Source priority: Provider source code is the most authoritative reference. When an OpenAPI/Swagger spec exists (openapi.yaml, openapi.json, swagger.json), use it as a complementary or alternative source — it documents the provider’s contract explicitly and can be faster to parse than tracing through handler code. When both exist, cross-reference them; if they disagree, the source code wins.
Provider Endpoint Comment
Every Pact interaction MUST include a provider endpoint comment immediately above the .given() call:
// Provider endpoint: server/src/routes/userRouteHandlers.ts -> GET /api/v2/users/:userId
await provider.given('user with id 1 exists').uponReceiving('a request for user 1');
Format: // Provider endpoint: <relative-path-to-handler> -> <METHOD> <route-pattern>
If the provider source is not accessible, use: // Provider endpoint: TODO — provider source not accessible, verify manually
Seven-Point Scrutiny Checklist
Before generating each Pact interaction, read the provider route handler and/or OpenAPI spec and verify:
| # | Check | What to Read (source code / OpenAPI spec) | Common Mismatch |
|---|---|---|---|
| 1 | Response shape | Handler’s res.json() calls / OpenAPI responses.content.schema |
Nested object vs flat; array wrapper vs direct |
| 2 | Status codes | Handler’s res.status() calls / OpenAPI responses keys |
200 vs 201 for creation; 204 vs 200 for delete |
| 3 | Field names | Response type/DTO definitions / OpenAPI schema.properties |
transaction_id vs transactionId; fraud_score vs score |
| 4 | Enum values | Validation schemas, constants / OpenAPI schema.enum |
"active" vs "ACTIVE"; "pending" vs "in_progress" |
| 5 | Required fields | Request validation (Joi, Zod) / OpenAPI schema.required |
Missing required header; optional field assumed required |
| 6 | Data types | TypeScript types, DB models / OpenAPI schema.type + format |
string ID vs number ID; ISO date vs Unix timestamp |
| 7 | Nested structures | Response builder, serializer / OpenAPI $ref + allOf/oneOf |
{ data: { items: [] } } vs { items: [] } |
Scrutiny Evidence Block
Document what was found from provider source and/or OpenAPI spec as a block comment in the test file:
/*
* Provider Scrutiny Evidence:
* - Handler: server/src/routes/userRouteHandlers.ts:45
* - OpenAPI: server/openapi.yaml paths./api/v2/users/{userId}.get (if available)

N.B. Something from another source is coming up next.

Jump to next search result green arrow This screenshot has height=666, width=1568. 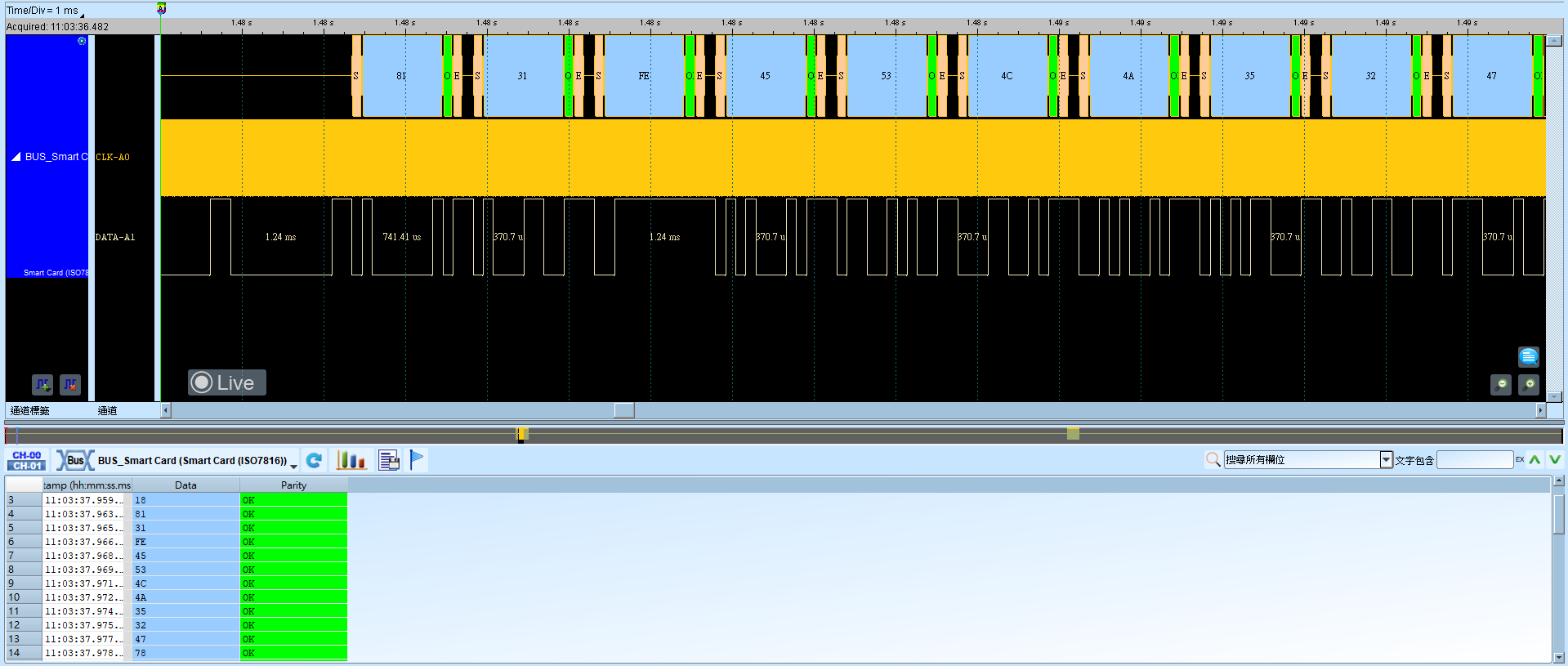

* - Response type: UserResponseDto (server/src/types/user.ts:12)
* - Status: 200 (line 52), 404 (line 48)
* - Fields: { id: number, name: string, email: string, role: "user" | "admin", createdAt: string }
* - Required request headers: Authorization (Bearer token)
* - Validation: Zod schema at server/src/validation/user.ts:8
*/
Graceful Degradation
When provider source code is not accessible (different repo, no access, closed source):
- OpenAPI/Swagger spec available: Use the spec as the source of truth for response shapes, status codes, and field names
- Pact Broker has existing contracts: Use
pact_mcptools to fetch existing provider states and verified interactions as reference - Neither available: Generate contracts from consumer-side types but use the TODO form of the mandatory comment:
// Provider endpoint: TODO — provider source not accessible, verify manuallyand add aprovider_scrutiny: "pending"field to the output JSON - Never silently guess: If you cannot verify, document what you assumed and why
Contract Testing Checklist
Before implementing contract testing, verify:
- Pact Broker setup: Hosted (Pactflow) or self-hosted broker configured
- Consumer tests: Generate pacts in CI, publish to broker on merge
- Provider verification: Runs on PR, verifies all consumer pacts
- State handlers: Provider implements all given() states
- can-i-deploy: Blocks deployment if contracts incompatible
- Webhooks configured: Consumer changes trigger provider verification
- Retention policy: Old pacts archived (keep 30 days, all production tags)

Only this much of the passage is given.